ASSIGNMENT> Every word of every entry must be retyped exactly.

Top of SUPPLIED INFORMATION

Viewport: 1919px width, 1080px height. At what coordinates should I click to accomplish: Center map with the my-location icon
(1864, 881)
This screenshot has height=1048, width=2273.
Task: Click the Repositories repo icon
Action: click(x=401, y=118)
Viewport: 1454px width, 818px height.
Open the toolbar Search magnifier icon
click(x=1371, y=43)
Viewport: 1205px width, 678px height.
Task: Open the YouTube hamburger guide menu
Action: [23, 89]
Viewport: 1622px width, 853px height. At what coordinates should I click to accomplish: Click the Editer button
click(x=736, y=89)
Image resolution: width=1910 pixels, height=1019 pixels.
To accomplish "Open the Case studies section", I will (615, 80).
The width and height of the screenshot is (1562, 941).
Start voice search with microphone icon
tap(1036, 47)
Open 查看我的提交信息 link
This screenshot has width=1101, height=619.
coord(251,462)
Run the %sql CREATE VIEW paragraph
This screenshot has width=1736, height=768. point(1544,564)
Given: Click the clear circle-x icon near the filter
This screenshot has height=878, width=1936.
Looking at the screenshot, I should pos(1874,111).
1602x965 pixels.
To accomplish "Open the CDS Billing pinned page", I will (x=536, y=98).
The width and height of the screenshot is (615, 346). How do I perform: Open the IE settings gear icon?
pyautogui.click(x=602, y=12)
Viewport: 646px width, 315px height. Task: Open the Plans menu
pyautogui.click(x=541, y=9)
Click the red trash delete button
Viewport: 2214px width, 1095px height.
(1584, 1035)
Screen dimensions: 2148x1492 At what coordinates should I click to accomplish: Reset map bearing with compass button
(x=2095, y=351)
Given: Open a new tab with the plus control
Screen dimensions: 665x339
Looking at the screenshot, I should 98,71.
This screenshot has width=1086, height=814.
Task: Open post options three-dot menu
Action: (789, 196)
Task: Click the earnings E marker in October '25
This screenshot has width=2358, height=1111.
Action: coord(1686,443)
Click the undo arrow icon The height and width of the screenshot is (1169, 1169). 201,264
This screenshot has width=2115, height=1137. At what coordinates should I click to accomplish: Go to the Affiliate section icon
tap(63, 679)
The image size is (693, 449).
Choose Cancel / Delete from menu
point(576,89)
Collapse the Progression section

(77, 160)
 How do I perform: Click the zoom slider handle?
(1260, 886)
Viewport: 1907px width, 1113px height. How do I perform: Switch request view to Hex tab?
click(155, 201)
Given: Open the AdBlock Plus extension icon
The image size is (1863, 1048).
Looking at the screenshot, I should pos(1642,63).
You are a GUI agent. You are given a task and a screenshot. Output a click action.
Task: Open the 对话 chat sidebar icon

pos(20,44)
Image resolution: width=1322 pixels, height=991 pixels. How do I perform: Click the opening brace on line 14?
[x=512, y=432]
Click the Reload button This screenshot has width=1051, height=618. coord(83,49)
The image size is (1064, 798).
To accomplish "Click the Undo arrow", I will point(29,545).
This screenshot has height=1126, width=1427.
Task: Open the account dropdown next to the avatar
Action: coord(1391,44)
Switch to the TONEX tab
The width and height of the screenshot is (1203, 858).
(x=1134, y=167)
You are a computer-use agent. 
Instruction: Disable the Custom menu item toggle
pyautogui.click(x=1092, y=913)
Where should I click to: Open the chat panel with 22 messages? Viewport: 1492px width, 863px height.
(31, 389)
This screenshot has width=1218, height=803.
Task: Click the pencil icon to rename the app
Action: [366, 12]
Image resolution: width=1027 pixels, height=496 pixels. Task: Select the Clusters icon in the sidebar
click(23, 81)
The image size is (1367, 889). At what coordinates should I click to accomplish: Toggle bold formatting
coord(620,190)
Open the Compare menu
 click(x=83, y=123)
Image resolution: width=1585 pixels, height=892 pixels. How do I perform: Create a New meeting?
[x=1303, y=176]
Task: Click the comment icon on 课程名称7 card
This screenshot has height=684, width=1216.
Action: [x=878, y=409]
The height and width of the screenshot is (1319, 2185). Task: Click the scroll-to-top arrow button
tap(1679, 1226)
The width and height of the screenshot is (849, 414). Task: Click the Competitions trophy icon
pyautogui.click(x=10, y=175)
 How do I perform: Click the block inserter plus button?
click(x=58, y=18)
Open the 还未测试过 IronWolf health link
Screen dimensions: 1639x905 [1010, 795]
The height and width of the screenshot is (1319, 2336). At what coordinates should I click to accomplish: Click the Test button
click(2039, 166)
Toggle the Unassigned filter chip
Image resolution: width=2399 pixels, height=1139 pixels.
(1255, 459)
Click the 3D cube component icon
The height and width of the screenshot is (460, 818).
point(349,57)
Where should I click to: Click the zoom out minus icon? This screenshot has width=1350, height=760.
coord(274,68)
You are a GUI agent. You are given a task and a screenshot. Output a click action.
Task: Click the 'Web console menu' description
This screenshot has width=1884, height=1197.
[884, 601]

Bottom of SUPPLIED INFORMATION

ANSWER BOX>
Viewport: 1919px width, 1080px height. At what coordinates should I click to accomplish: Center map with the my-location icon
(1864, 881)
This screenshot has height=1048, width=2273.
Task: Click the Repositories repo icon
Action: click(x=401, y=118)
Viewport: 1454px width, 818px height.
Open the toolbar Search magnifier icon
click(x=1371, y=43)
Viewport: 1205px width, 678px height.
Task: Open the YouTube hamburger guide menu
Action: [23, 89]
Viewport: 1622px width, 853px height. At what coordinates should I click to accomplish: Click the Editer button
click(x=736, y=89)
Image resolution: width=1910 pixels, height=1019 pixels.
To accomplish "Open the Case studies section", I will (615, 80).
The width and height of the screenshot is (1562, 941).
Start voice search with microphone icon
tap(1036, 47)
Open 查看我的提交信息 link
This screenshot has width=1101, height=619.
coord(251,462)
Run the %sql CREATE VIEW paragraph
This screenshot has width=1736, height=768. point(1544,564)
Given: Click the clear circle-x icon near the filter
This screenshot has height=878, width=1936.
Looking at the screenshot, I should pos(1874,111).
1602x965 pixels.
To accomplish "Open the CDS Billing pinned page", I will (x=536, y=98).
The width and height of the screenshot is (615, 346). How do I perform: Open the IE settings gear icon?
pyautogui.click(x=602, y=12)
Viewport: 646px width, 315px height. Task: Open the Plans menu
pyautogui.click(x=541, y=9)
Click the red trash delete button
Viewport: 2214px width, 1095px height.
(1584, 1035)
Screen dimensions: 2148x1492 At what coordinates should I click to accomplish: Reset map bearing with compass button
(x=2095, y=351)
Given: Open a new tab with the plus control
Screen dimensions: 665x339
Looking at the screenshot, I should 98,71.
This screenshot has width=1086, height=814.
Task: Open post options three-dot menu
Action: (789, 196)
Task: Click the earnings E marker in October '25
This screenshot has width=2358, height=1111.
Action: coord(1686,443)
Click the undo arrow icon The height and width of the screenshot is (1169, 1169). 201,264
This screenshot has width=2115, height=1137. At what coordinates should I click to accomplish: Go to the Affiliate section icon
tap(63, 679)
The image size is (693, 449).
Choose Cancel / Delete from menu
point(576,89)
Collapse the Progression section

(77, 160)
 How do I perform: Click the zoom slider handle?
(1260, 886)
Viewport: 1907px width, 1113px height. How do I perform: Switch request view to Hex tab?
click(155, 201)
Given: Open the AdBlock Plus extension icon
The image size is (1863, 1048).
Looking at the screenshot, I should pos(1642,63).
You are a GUI agent. You are given a task and a screenshot. Output a click action.
Task: Open the 对话 chat sidebar icon

pos(20,44)
Image resolution: width=1322 pixels, height=991 pixels. How do I perform: Click the opening brace on line 14?
[x=512, y=432]
Click the Reload button This screenshot has width=1051, height=618. coord(83,49)
The image size is (1064, 798).
To accomplish "Click the Undo arrow", I will point(29,545).
This screenshot has height=1126, width=1427.
Task: Open the account dropdown next to the avatar
Action: coord(1391,44)
Switch to the TONEX tab
The width and height of the screenshot is (1203, 858).
(x=1134, y=167)
You are a computer-use agent. 
Instruction: Disable the Custom menu item toggle
pyautogui.click(x=1092, y=913)
Where should I click to: Open the chat panel with 22 messages? Viewport: 1492px width, 863px height.
(31, 389)
This screenshot has width=1218, height=803.
Task: Click the pencil icon to rename the app
Action: [366, 12]
Image resolution: width=1027 pixels, height=496 pixels. Task: Select the Clusters icon in the sidebar
click(23, 81)
The image size is (1367, 889). At what coordinates should I click to accomplish: Toggle bold formatting
coord(620,190)
Open the Compare menu
 click(x=83, y=123)
Image resolution: width=1585 pixels, height=892 pixels. How do I perform: Create a New meeting?
[x=1303, y=176]
Task: Click the comment icon on 课程名称7 card
This screenshot has height=684, width=1216.
Action: [x=878, y=409]
The height and width of the screenshot is (1319, 2185). Task: Click the scroll-to-top arrow button
tap(1679, 1226)
The width and height of the screenshot is (849, 414). Task: Click the Competitions trophy icon
pyautogui.click(x=10, y=175)
 How do I perform: Click the block inserter plus button?
click(x=58, y=18)
Open the 还未测试过 IronWolf health link
Screen dimensions: 1639x905 [1010, 795]
The height and width of the screenshot is (1319, 2336). At what coordinates should I click to accomplish: Click the Test button
click(2039, 166)
Toggle the Unassigned filter chip
Image resolution: width=2399 pixels, height=1139 pixels.
(1255, 459)
Click the 3D cube component icon
The height and width of the screenshot is (460, 818).
point(349,57)
Where should I click to: Click the zoom out minus icon? This screenshot has width=1350, height=760.
coord(274,68)
You are a GUI agent. You are given a task and a screenshot. Output a click action.
Task: Click the 'Web console menu' description
This screenshot has width=1884, height=1197.
[884, 601]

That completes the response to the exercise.